An international team of scientists published a paper in the journal Nature Astronomy, which describes the origin of anomalous microwave radiation (AME). The frequency of its peaks reaches several tens of gigahertz.
To identify the source, the researchers studied 14 protoplanetary discs consisting of dust and gas, next to the newborn stars. Three of them – V892 Tau, HD 97048 and MWC 297 – emitted AME.
Until now, scientists have assumed that the source of radiation – polycyclic aromatic hydrocarbons (PAH). They are common in interstellar space and emit weak infrared light, like nanodiamonds. However, the wavelength of the latter is different.
According to Jane Greaves of Cardiff University, this information became the basis for the discovery:
“Using the method of Sherlock Holmes, we excluded the impossible reasons and now we can confidently say that the AME source is nanodiamond dust.”
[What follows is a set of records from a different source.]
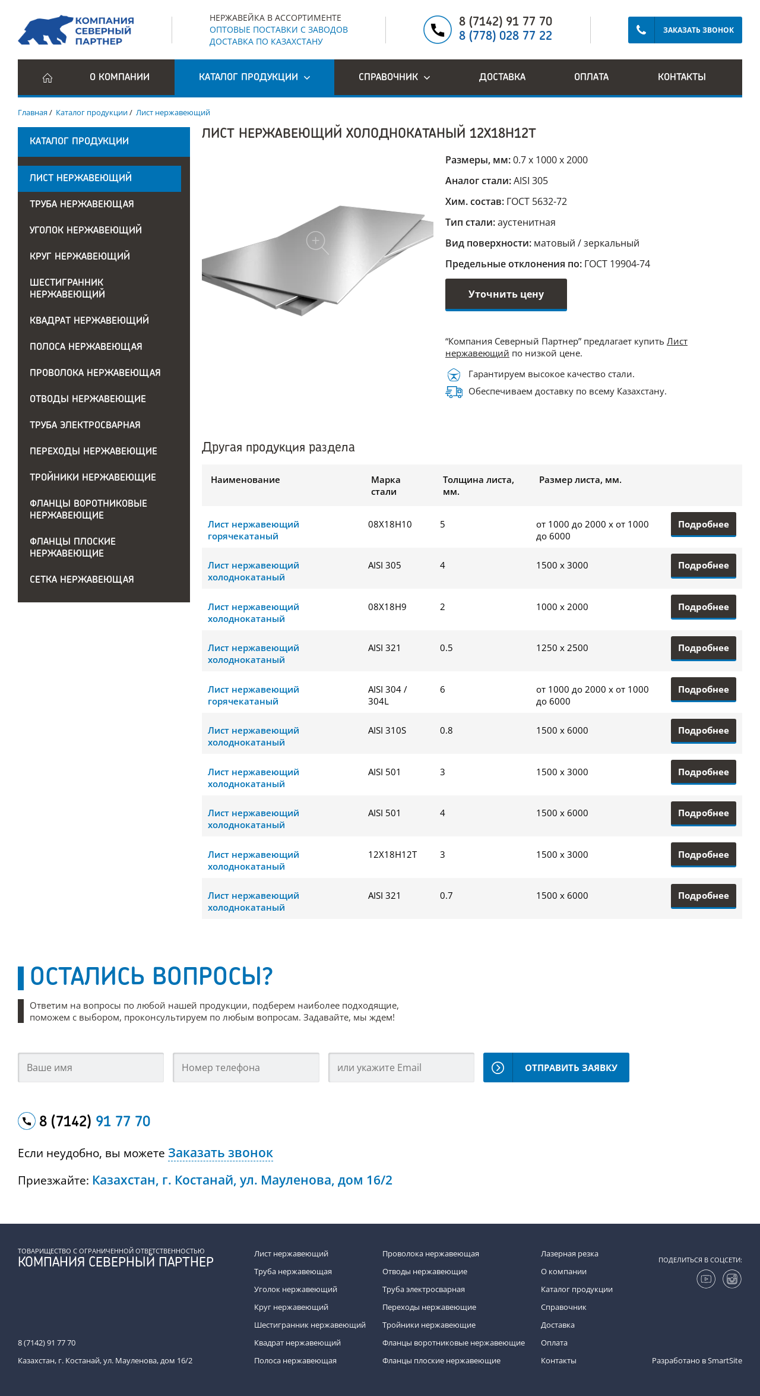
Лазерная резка (569, 1253)
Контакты (682, 78)
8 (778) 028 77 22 (505, 37)
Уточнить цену (506, 294)
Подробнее (703, 524)
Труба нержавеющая (82, 205)
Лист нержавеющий (81, 179)
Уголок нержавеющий (86, 231)
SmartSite (725, 1360)
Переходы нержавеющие (93, 452)
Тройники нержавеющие (93, 478)
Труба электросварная (85, 426)
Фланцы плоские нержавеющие (73, 548)
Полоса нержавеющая (86, 347)
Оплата (591, 78)
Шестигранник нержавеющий (67, 289)
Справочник (564, 1307)
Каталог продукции (577, 1289)
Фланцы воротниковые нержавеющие (88, 510)
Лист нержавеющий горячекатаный (253, 530)
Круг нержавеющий (80, 257)
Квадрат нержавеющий (89, 321)
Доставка (502, 78)
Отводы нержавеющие (88, 400)
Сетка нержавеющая (82, 580)
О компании (120, 78)
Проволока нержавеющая (95, 373)
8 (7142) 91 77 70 (505, 23)
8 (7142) (94, 1123)
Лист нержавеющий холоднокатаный (253, 571)
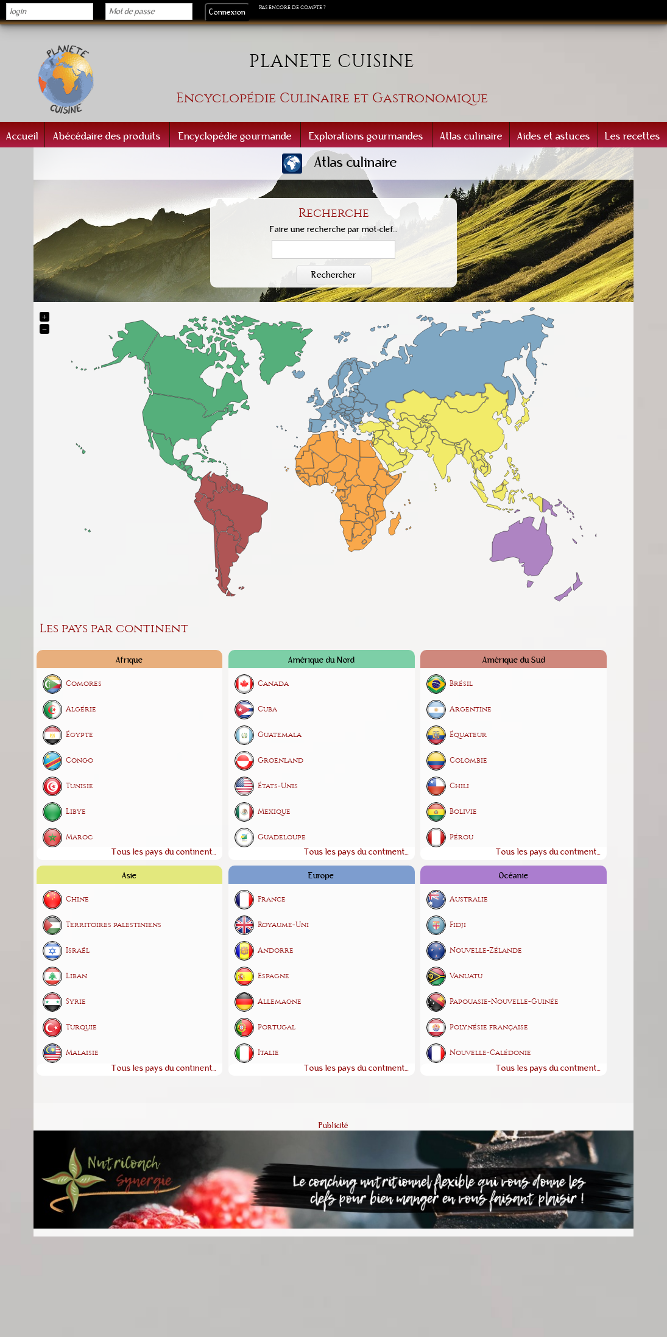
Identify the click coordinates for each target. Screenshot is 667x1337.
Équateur (468, 735)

Spectroscopy showed that nanodiamonds are located close to young stars, followed by specialists. Nano-diamonds are not uncommon in space: they are often found inside meteorites, but scientists do not know how they form. So, there are two theories. According to the first, the shock waves are supernovae. According to the second version, nanodiamonds appear in protoplanetary disks from superheated carbon vapor.
If the universe after the Big Bang expanded at a speed exceeding the speed of light, then it left the polarization on a microwave background. Scientists believe that their discovery will help confirm this hypothesis.